“Karena itu, dengan pengalaman yang ada, kita harus satukan semangat untuk menjaga likuiditas. Soal profitabilitas nanti dulu saja. Kita selamatkan dulu angsanya, untuk nantinya ketika sudah aman, telurnya bisa kita bagi dan nikmati bersama-sama,” tandas Jahja.
Ajakan Jahja untuk perbankan lebih mengedepankan likuiditas dan mengesampingkan dulu pertimbangan profitabilitas disambut baik oleh kalangan pengusaha.
Dengan adanya komitmen dari perbankan tersebut, para pengusaha berharap memiliki ruang lebih untuk berimprovisasi dan berinovasi untuk dapat bertahan di tengah tekanan pandemi COVID19.
Termasuk juga opsi memanfaatkan fasilitas restrukturisasi kredit bagi para pengusaha yang posisi cashflownya tengah bermasalah seiring dengan lesunya aktivitas bisnis yang digelutinya.
Wakil Ketua Umum Asosiasi Pengusaha Indonesia (APINDO) Shinta Widjaya Kamdani menuturkan, komitmen untuk saling membantu tersebut, menurut Shinta, kini juga tengah dipegang teguh oleh APINDO, terutama untuk mendorong kalangan pengusaha kecil dan menengah untuk dapat bertahan di tengah keterbatasan modal dan kekuatan yang dimilikinya.
Misalnya saja dalam hal ketersediaan pasokan bahan baku, kondisi pasar yang sedang lesu, hingga penguasaan teknologi yang masih sangat terbatas di kalangan pelaku usaha mikro, kecil dan menengah (UMKM).

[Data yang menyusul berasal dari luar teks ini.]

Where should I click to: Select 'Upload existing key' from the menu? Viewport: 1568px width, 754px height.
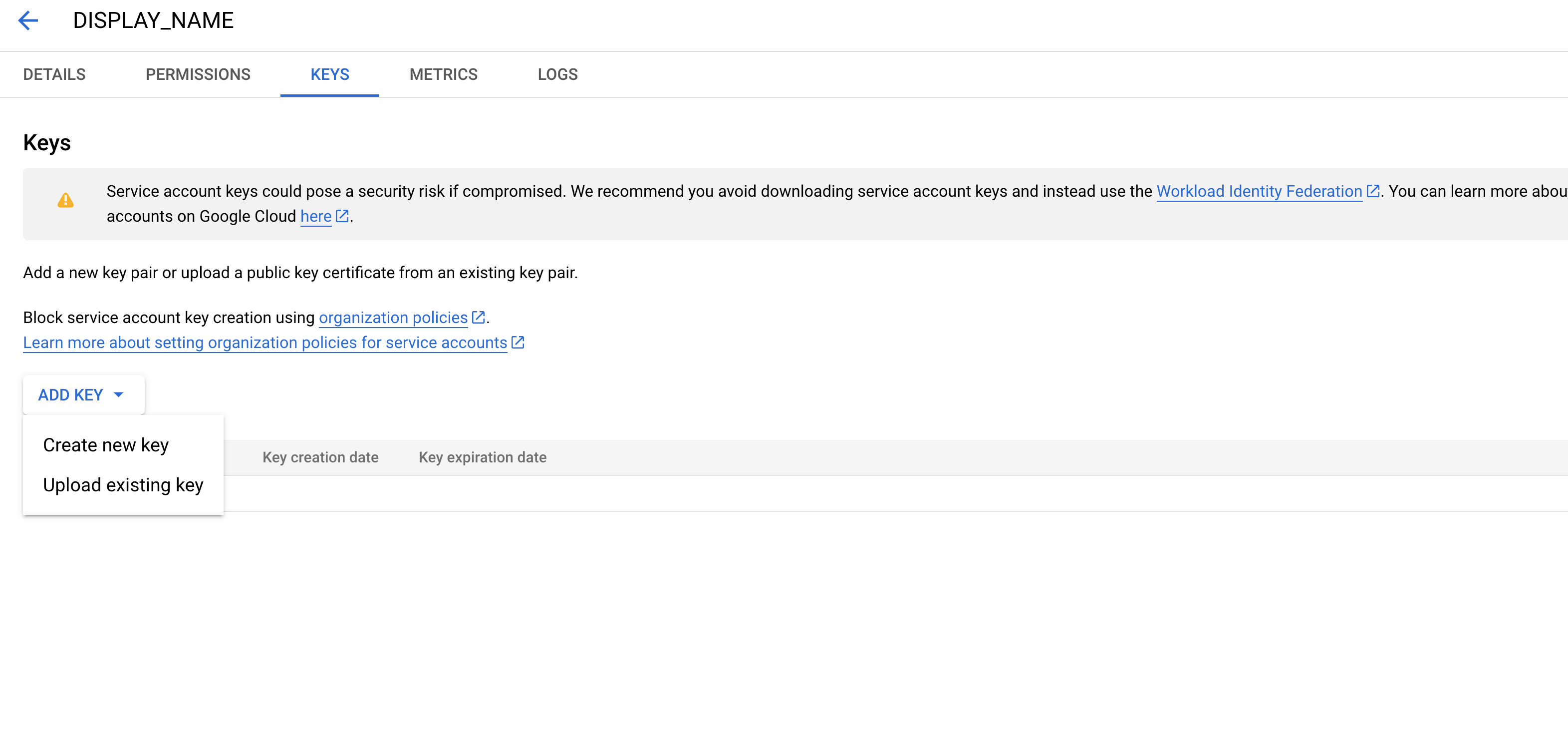122,485
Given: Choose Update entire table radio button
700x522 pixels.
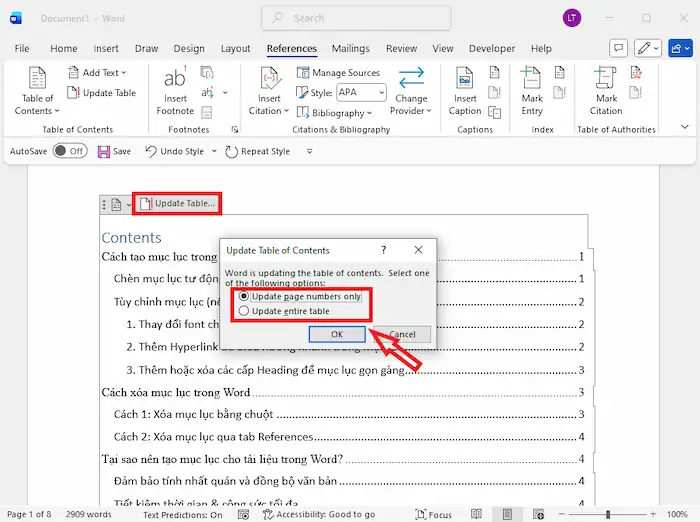Looking at the screenshot, I should pos(243,312).
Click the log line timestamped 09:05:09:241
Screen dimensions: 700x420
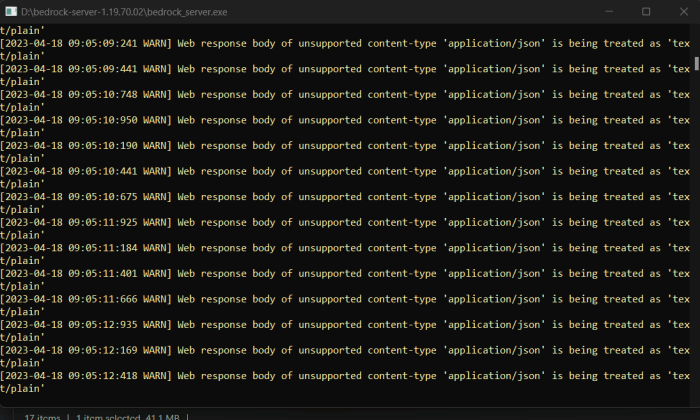point(345,50)
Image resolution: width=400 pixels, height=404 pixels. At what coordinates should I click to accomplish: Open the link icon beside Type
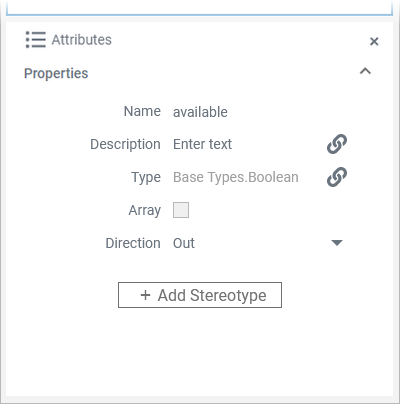click(x=337, y=177)
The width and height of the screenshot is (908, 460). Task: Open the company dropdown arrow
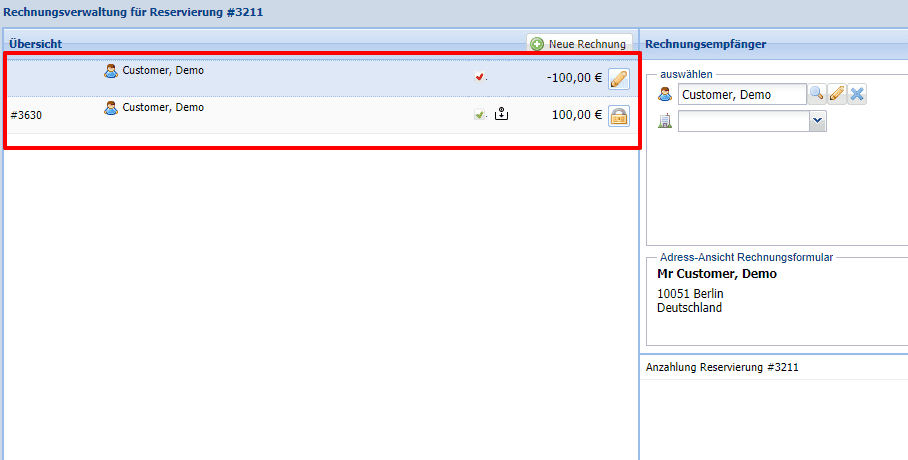[818, 120]
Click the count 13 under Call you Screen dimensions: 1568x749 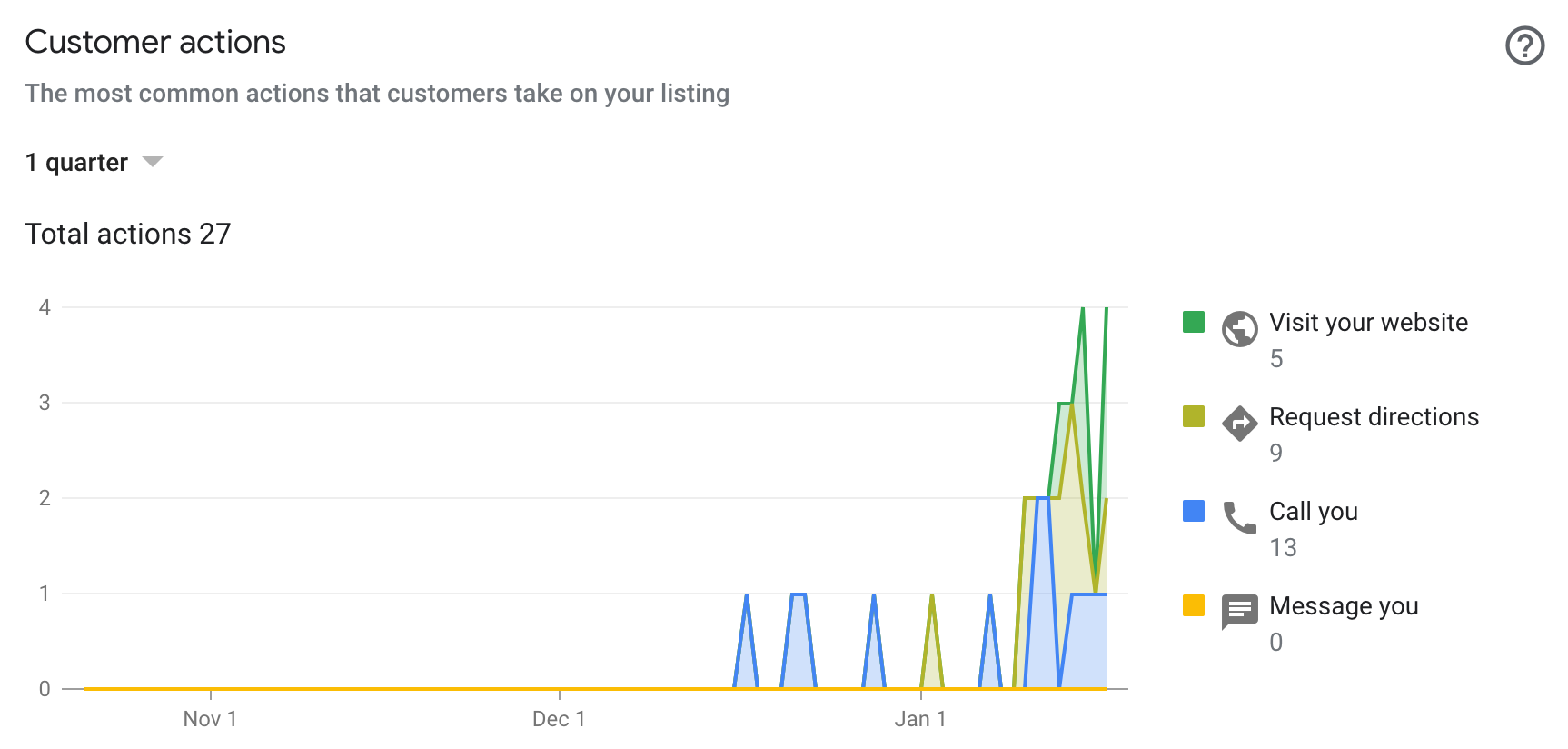coord(1282,547)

“Mungkin ajakan untuk going digital itu mudah bagi para pengusaha besar, tapi bagi mereka yang (usahanya) kecil-kecil ini, jangan dianggap itu hal yang mudah. Jadi jangan juga asal memberi tips atau seruan tanpa melihat siapa yang sedang kita hadapi. Selain stimulus yang sudah disediakan, untuk UMKM kita juga harus lihat lebih banyak hal lagi. Soal model bisnisnya, apakah masih valid atau sudah perlu move on," pungkasnya.